Text and element pointing entries:
---

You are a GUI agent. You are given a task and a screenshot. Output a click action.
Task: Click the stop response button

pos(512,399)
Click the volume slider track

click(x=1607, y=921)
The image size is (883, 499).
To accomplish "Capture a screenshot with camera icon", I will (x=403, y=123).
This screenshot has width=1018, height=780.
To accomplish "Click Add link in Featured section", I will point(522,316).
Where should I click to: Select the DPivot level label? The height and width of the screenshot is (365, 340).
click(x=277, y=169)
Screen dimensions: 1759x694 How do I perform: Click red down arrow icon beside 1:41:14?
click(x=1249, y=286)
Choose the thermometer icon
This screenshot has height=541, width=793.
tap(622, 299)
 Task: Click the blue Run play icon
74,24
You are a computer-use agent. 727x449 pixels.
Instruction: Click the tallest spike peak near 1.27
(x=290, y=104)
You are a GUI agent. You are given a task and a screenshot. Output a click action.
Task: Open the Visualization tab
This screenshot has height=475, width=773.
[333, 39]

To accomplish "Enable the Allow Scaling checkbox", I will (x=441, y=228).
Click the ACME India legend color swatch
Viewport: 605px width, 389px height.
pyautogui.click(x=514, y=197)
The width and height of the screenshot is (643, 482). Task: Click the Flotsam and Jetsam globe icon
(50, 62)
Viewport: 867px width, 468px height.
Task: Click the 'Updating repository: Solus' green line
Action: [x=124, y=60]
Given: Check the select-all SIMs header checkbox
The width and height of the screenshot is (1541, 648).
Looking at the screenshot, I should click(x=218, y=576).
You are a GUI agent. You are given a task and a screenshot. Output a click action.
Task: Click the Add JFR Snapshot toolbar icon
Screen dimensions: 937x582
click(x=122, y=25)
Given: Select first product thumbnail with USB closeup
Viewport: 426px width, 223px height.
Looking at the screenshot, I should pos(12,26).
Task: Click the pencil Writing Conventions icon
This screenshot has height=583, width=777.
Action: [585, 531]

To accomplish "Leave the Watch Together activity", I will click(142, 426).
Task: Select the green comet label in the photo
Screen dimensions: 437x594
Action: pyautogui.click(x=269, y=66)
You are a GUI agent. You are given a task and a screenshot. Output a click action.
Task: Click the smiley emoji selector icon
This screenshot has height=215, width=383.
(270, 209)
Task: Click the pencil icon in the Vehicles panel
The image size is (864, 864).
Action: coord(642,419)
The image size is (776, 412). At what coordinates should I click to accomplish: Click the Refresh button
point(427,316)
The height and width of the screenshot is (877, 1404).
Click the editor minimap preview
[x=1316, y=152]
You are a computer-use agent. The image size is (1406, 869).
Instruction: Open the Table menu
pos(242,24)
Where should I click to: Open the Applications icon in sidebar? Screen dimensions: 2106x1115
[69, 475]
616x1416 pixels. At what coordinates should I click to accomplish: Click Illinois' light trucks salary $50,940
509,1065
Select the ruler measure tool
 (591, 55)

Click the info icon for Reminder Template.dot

---

**GIVEN EXERCISE:** Copy out the lines in the entries above exactly, covering everything from the line containing "will (x=441, y=228)." down to the line containing "pyautogui.click(x=514, y=197)".

**TASK SOLUTION:**
To accomplish "Enable the Allow Scaling checkbox", I will (x=441, y=228).
Click the ACME India legend color swatch
Viewport: 605px width, 389px height.
pyautogui.click(x=514, y=197)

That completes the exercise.